Schedule Sep 15, 2017
Dijets, and Displaced Decays
Samuel Alipour-fard, Mentors Nathaniel Craig and Seth Koren (Physics)

In the past half century, the Standard Model of particle physics (SM) has been resoundingly successful in predicting our experimental observations of the microscopic universe. However, there are notable questions that lay unanswered by the SM. These questions lead us to expect physics beyond the SM (BSM); however, collider searches have thus far been unsuccessful in finding conclusive BSM results. While most of our experimental searches and phenomenological tools have been developed to deal with particles that decay immediately, there have been few experimental searches for ‘displaced’/long-lived decays, and few simulations/reinterpretations of these experimental results. To make the best use of the data coming out of the Large Hadron Collider (LHC), we therefore develop tools and implement simulations of displaced decays.

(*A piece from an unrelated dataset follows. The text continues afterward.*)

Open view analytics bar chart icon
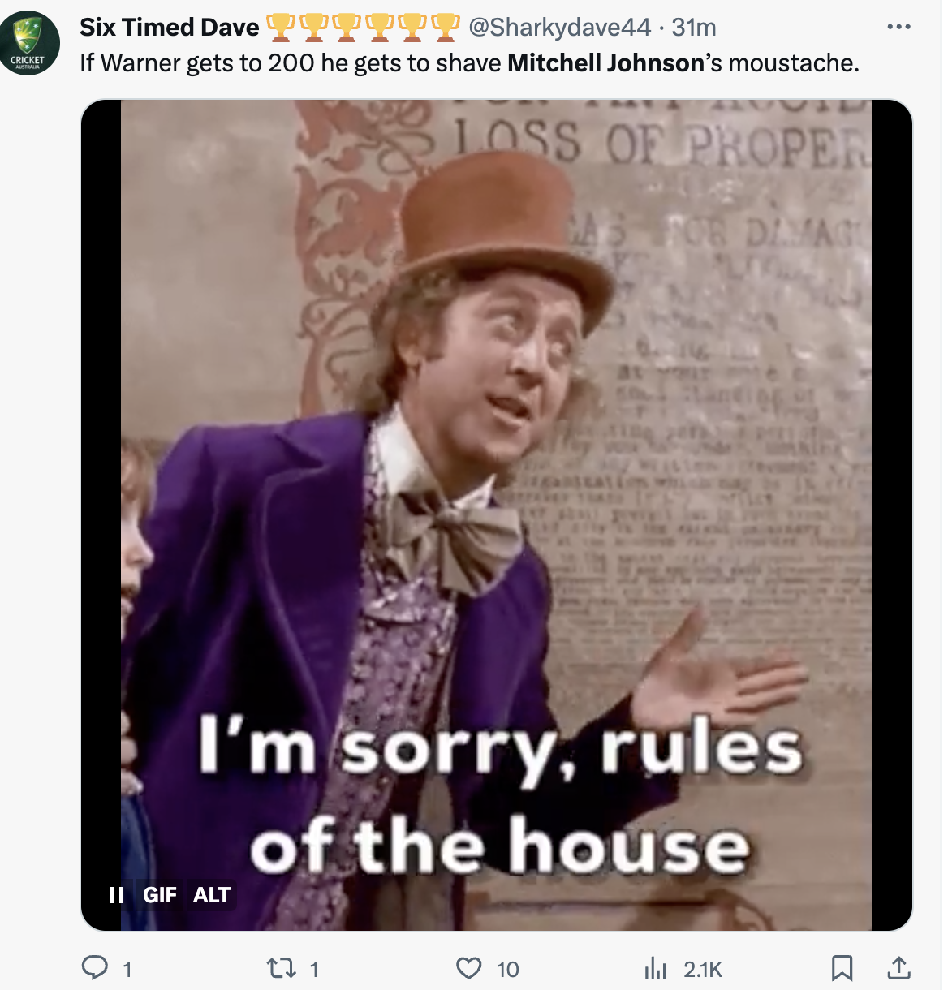(x=655, y=968)
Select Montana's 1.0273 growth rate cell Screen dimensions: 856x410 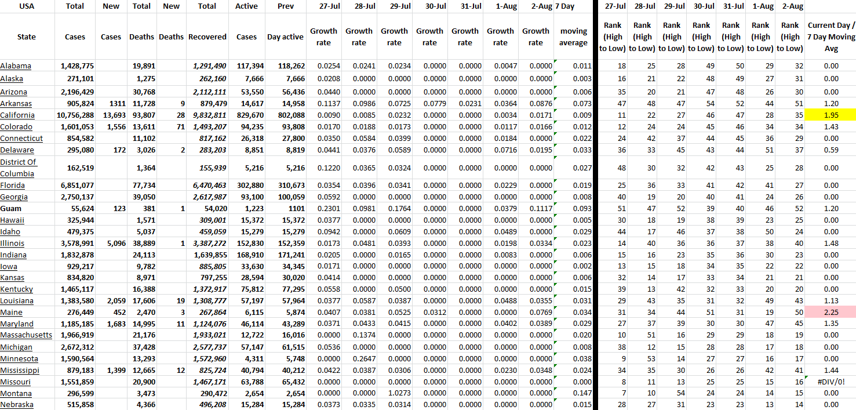(394, 393)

We test this technology on a simple BSM model in which a metastable particle can decay into a pair of collimated hadrons (a dijet), and put bounds on this model by comparing the signatures of dijets in our model to experimental data from the Compact Muon Solenoid detector in the LHC. This implementation and recasting of displaced decay searches allows us to develop the tools needed to approach the unexplored frontier of displaced decays and probe BSM physics to learn as much as possible about our universe from the LHC. In particular, an apparent and imminent use of this technology is the simulation and analysis of exotic decays of the Higgs Boson.